The Tulip Virus

Image of The Tulip Virus
Release Date: 
April 26, 2010
Minotaur Books
Reviewed by: 

In the wee hours of a London morning, a wealthy, elderly man, Frank Schoeller, is brutally attacked in his home. He manages to contact his nephew, Alec, who rushes to his uncle’s side moments before the man expires. But before he dies, Frank thrusts a beautifully bound, very old leather book into the young man’s hands, leaving only one bloody thumbprint beneath the word “Tulipa” within the pages, and a whispered warning, “No police.”

From that point, this taut thriller, a debut work by the author, unfolds with dramatic timing that is enhanced by a dual story—one a narrative of the tulip craze in seventeenth century Holland and the events that brought about the bursting of that bubble, and the other set in the present, but with enough intrigue to hint at the connection between the two.

Alec Schoeller and his friends, Damien and Emma, are determine to solve the murder of his uncle, in spite of Scotland Yard’s admonition to leave the work to the police, and Alec keeps secret the book that was entrusted to him.

It is obvious at the onset that their task is fraught with peril, especially on the heels of a second, related murder of a colleague of Frank’s, which takes place in Amsterdam shortly after Frank Schoeller’s funeral.
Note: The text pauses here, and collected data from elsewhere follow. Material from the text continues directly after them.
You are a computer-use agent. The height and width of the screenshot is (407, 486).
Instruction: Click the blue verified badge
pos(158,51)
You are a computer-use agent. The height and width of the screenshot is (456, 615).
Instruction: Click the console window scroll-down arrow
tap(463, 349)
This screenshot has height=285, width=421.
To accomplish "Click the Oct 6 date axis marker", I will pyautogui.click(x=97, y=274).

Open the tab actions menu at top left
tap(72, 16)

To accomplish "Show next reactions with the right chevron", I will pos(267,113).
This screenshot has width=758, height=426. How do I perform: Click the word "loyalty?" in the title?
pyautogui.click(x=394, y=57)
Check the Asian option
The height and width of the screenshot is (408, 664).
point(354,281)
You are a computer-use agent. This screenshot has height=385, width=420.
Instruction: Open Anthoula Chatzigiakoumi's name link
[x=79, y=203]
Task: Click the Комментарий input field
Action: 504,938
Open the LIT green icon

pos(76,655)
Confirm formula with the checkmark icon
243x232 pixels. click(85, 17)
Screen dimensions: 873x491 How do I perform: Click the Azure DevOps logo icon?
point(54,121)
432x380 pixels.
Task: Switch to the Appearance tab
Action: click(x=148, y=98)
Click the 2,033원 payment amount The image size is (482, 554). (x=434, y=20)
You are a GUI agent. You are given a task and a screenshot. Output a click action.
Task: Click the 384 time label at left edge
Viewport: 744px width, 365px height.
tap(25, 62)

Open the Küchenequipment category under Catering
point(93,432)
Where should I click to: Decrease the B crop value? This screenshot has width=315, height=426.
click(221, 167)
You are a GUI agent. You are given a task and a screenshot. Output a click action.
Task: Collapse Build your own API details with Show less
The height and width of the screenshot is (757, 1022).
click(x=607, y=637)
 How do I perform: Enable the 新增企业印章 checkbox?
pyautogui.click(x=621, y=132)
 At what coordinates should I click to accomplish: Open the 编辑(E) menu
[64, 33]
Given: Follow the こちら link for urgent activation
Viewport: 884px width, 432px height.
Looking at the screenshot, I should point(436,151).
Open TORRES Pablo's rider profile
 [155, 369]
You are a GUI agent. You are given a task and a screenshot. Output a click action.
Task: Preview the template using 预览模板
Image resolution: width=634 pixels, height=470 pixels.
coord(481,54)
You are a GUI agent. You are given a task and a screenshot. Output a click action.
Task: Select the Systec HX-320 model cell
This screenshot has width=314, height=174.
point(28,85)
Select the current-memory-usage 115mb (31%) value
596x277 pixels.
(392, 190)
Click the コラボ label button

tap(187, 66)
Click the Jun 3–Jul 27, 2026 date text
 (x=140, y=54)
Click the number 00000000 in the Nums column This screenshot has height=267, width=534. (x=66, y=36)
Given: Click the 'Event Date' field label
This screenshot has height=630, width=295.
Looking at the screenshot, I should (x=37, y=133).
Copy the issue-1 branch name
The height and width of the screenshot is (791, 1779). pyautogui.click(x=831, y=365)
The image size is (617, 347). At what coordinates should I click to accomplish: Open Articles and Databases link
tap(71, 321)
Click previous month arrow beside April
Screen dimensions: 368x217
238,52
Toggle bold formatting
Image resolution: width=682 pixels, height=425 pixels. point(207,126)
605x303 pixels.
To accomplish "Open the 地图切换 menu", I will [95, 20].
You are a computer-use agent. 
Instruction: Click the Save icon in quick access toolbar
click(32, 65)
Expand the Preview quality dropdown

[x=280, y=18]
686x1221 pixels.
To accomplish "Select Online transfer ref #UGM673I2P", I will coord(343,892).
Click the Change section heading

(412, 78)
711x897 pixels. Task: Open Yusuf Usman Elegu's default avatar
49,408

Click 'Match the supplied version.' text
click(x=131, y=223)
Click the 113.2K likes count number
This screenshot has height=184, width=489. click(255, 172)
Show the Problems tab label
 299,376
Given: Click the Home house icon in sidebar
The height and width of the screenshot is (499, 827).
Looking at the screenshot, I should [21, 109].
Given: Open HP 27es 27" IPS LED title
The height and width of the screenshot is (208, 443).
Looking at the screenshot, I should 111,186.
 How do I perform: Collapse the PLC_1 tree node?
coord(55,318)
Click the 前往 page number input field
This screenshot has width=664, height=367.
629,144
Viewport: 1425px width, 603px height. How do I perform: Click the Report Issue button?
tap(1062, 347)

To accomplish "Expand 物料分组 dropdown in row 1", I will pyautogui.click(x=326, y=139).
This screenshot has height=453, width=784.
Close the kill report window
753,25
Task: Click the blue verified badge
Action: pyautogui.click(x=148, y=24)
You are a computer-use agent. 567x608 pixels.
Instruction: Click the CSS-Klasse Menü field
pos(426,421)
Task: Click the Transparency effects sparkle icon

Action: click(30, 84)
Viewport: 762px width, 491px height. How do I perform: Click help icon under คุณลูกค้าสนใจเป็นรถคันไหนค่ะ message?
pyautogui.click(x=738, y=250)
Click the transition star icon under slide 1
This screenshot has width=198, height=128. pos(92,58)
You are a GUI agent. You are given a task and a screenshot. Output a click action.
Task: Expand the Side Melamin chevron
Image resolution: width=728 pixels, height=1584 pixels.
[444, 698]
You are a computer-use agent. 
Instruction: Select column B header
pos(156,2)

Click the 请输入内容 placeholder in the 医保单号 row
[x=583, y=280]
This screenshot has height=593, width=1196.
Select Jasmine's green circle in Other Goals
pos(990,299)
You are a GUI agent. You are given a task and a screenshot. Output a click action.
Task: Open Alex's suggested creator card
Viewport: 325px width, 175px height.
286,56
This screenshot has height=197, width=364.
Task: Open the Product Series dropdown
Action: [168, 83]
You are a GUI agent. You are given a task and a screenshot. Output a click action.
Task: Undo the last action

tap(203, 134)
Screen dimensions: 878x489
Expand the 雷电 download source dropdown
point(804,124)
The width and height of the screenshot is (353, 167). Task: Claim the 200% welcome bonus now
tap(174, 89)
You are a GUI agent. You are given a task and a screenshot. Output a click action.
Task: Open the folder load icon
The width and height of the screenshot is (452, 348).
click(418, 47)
Alec and his friends realize that they, too, may be targets for murder and become frantic in their attempts to understand what is going on. Has Frank lead a secret life? Was he involved in some illegal financial scheming?

As the three friends follow the trail, simultaneously learning about the historical Dutch obsession with tulips and discovering that the craze wasn’t all about tulip bulbs and greed, they eventually realize that Frank’s pursuit wasn’t really about tulips, either, but rather the development of scientific research and the fostering of freedom of thought and Christian humanism that would bring about world peace without war.

That same movement of humanism had enemies in the seventeenth century as it has in the present. Frank and his group had wanted a precious tulip bulb to clone as a means of making money to foster their causes of free will, freedom of religion, and science. Their enemies want the bulb to fill their coffers in an attempt to become wealthy, powerful, and renowned for resurrecting what was once considered the most beautiful tulip in history, “Semper Augustus.” Ironically, the tulip’s beauty was caused by a disease that would eventually lead to its extinction. Now, in the 21st century, a metaphorical virus has raised its ugly head in the distortion of the pursuit of this surviving tulip bulb that has been kept hidden for centuries. Where is this elusive bulb? Who finds it first? Keep reading!

Danielle Hermans has managed to write a wonderfully structured novel based on meticulous research and an imaginative theme. At the same time, she’s avoided a common pitfall of authors who may tend to become wordy and pontifical in narratives that reveal copious historical information. This very satisfying historical mystery lays the groundwork for what may become a shibboleth for this author.